たとえば、ピクサーの『ティン・トイ』は30年も前にフルCGでおもちゃの奮闘を描いてアカデミー短編アニメーション賞を受賞した作品だが、そのCG技術やおもちゃの擬人化などの表現が、のちの大ヒット長編アニメーション映画『トイ・ストーリー』シリーズにつながった。
ディズニーの場合は1930年代に制作された『三匹の子ぶた』や『みにくいあひるの子』から、『ベイマックス』と同時上映された『愛犬とごちそう』まで、数多くの作品が短編アニメーション賞を受賞している。
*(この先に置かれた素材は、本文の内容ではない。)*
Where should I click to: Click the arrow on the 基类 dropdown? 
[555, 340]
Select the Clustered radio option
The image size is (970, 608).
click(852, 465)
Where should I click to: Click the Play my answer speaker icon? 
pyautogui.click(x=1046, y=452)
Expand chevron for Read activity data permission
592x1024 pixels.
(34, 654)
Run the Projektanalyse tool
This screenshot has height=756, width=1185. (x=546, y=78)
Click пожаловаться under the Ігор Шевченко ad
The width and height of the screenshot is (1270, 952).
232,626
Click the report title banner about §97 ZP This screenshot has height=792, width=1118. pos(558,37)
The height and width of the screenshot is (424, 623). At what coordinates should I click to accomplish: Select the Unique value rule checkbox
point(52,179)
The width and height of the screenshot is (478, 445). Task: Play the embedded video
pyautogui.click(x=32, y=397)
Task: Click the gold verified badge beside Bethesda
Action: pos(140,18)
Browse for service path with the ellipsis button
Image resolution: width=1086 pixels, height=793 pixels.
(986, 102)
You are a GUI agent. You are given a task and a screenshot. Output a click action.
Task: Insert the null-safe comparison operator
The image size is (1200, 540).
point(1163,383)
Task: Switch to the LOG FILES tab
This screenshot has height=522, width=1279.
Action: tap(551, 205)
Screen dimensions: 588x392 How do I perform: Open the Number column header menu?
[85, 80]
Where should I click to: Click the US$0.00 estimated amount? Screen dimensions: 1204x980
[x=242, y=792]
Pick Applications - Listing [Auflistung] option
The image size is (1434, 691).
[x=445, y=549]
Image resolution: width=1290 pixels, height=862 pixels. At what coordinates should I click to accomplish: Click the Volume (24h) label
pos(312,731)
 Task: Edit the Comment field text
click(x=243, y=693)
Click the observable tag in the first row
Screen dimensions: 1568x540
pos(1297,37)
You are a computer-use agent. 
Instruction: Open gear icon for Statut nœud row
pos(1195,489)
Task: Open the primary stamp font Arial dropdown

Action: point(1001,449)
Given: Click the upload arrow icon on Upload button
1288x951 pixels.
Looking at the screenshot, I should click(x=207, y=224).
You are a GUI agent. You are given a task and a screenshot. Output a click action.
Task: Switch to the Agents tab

いずれも、これまでにないアイデアや技術で新しい表現を目指した作品ばかりで、今観ても新鮮な驚きと感動がある。
ピクサーやディズニーの短編アニメーション映画の一部は『ピクサー・ショート・フィルム & ピクサー・ストーリー』や『ディズニー・ショートフィルム・コレクション』としてパッケージ化されているので、気になる人はチェックしてみてはいかが?
■短編アニメーション映画の可能性を追求する「ポノック短編劇場」
アニメ大国と呼ばれる日本でも意欲的な短編作品は数多く制作されている。そのなかでも、この夏の締めくくりにピッタリなのが、8月24日より全国ロードショー公開される『ちいさな英雄―カニとタマゴと透明人間―』だ。昨年公開されて大ヒットした長編アニメーション映画『メアリと魔女の花』のスタジオポノックが制作を手がけている。
同作は、スタジオポノックが新設した、短編アニメーション映画専門レーベル「ポノック短編劇場」の記念すべき第1弾作品。タイトルにもある「ちいさな英雄」をテーマにしたアンソロジーで、3つの短編で構成されている。
そのうちひとつめの作品が、大嵐で川に消えた父を探すため冒険の旅に出るサワガニの兄弟の勇気を描いたファンタジー『カニーニとカニーノ』だ。『メアリと魔女の花』の米林宏昌監督によるオリジナル作品で、手描きとCGを融合させた美しい水中の描写や、主人公のカニの少年たちの可愛らしさなどが見どころ。セリフらしいセリフはほとんどなく、登場人物たちがお互いの名前を呼び合っているだけのように聞こえるのだが(カニ語を喋っているという設定らしい)、にもかかわらず登場人物の感情がダイレクトに伝わってくるのが印象的だ。

ふたつめの作品は、生まれたときからたまごアレルギーを抱えながらもたくましく生きる少年と、その母の絆を描いた実話ベースの人間ドラマ『サムライエッグ』。水彩や色鉛筆で描いたような温かいタッチと、不安を抱かせる荒々しいタッチとのギャップで緊張感を表現するなど、独特の色彩表現による「動く絵本」のような世界観が特徴になっている。メガホンをとった百瀬義行監督は、巨匠・高畑勲監督の右腕としてその作品を支えてきた人物。PVやCMなどで常に新しいアニメーション映像を追求してきたという百瀬監督ならではの、斬新で感性豊かな作品に仕上がっている。

3つめの作品は、都会の隅でひっそりと生きる男の日常と孤独な闘いを描いたスペクタクルアクション『透明人間』。スタジオジブリの宮崎駿監督作品で知られるアニメーターの山下明彦さんが監督を務めている。作中には、他人から見えず、存在を認識もされない男性が登場するのだが、体のパーツも顔も表情もまったく描かれないにもかかわらず、その存在感や感情の起伏などが伝わってくる。しかも、CGはほとんど使われず、大部分が手描きで表現されているというからすごい。男性は最終的に重力からも見放され宙を漂うようになるのだが、存在が消滅する危機にさらされても必死に抗おうと闘う姿は多くの共感を呼びそうだ。

3編とも、短編アニメーション映画ならではの実験的な精神に満ちた作品ばかり。しかも、単純に物語としてもおもしろく、主人公たちのちいさな勇気を通して深い感動をもらうことができる。まさに「平成最後の夏」の締めくくりに鑑賞するのに最適。スタジオポノックでは、今後も「ポノック短編劇場」から新作を世に送り出していくとのことなので、今後の動向も楽しみにしたいところだ。